#### Material shown:
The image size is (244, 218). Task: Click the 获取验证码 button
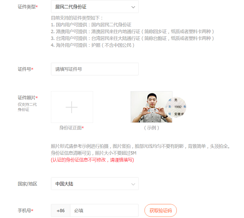pos(160,211)
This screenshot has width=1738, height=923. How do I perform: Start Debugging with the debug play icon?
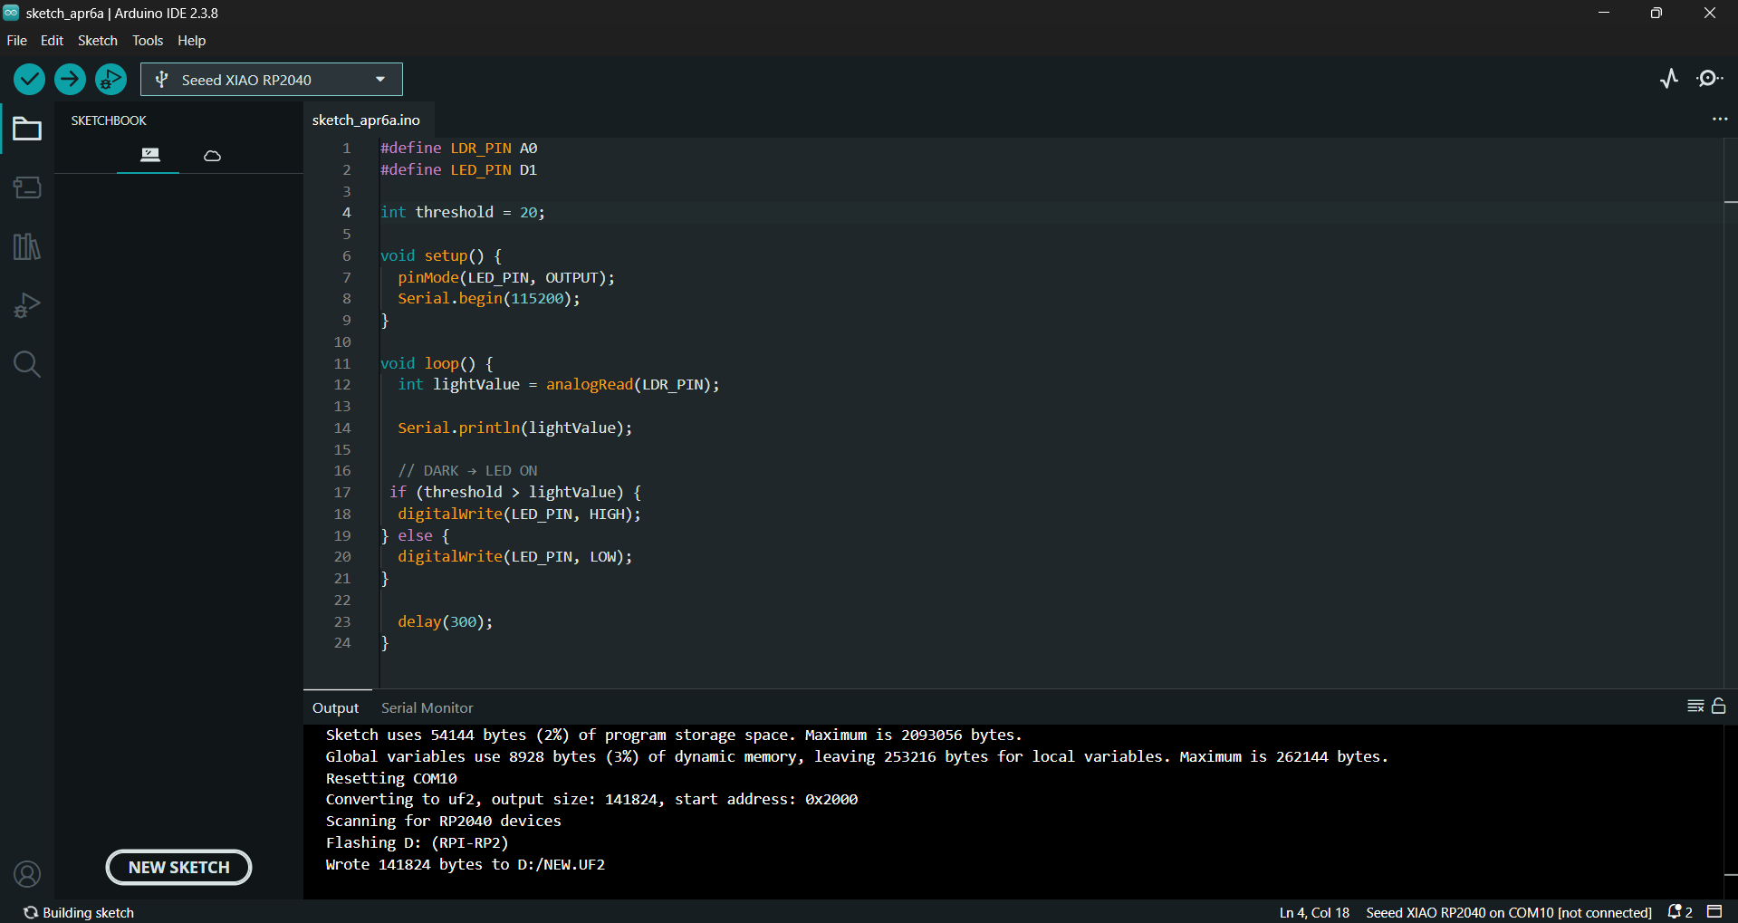tap(110, 80)
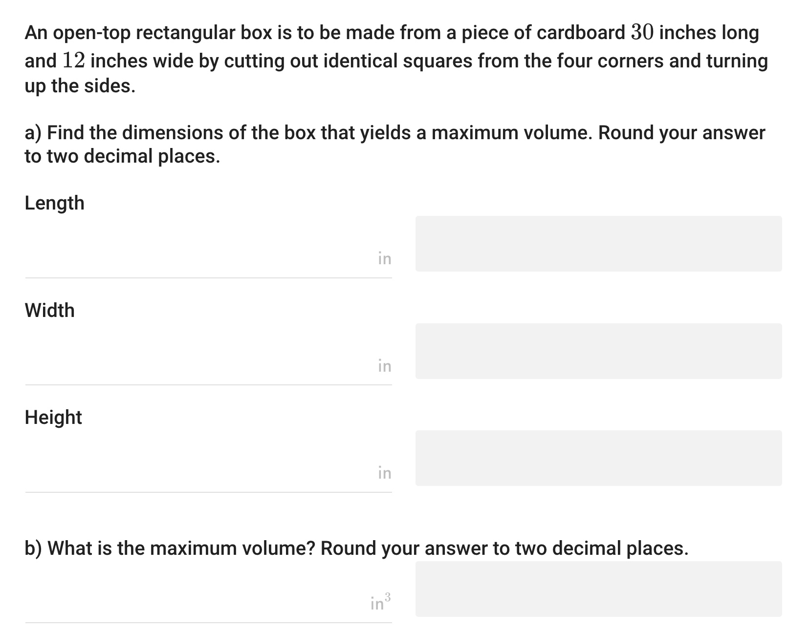Click the 'in' unit label for Height

click(x=385, y=472)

#### What is expected:
Transcribe the data verbatim, from the line containing "This screenshot has" through the end of the data, including both ends, and omit the pictures.

#### Response:
This screenshot has width=1738, height=923. How do I perform: Start Debugging with the debug play icon?
tap(110, 80)
Click the 'in' unit label for Height

click(x=385, y=472)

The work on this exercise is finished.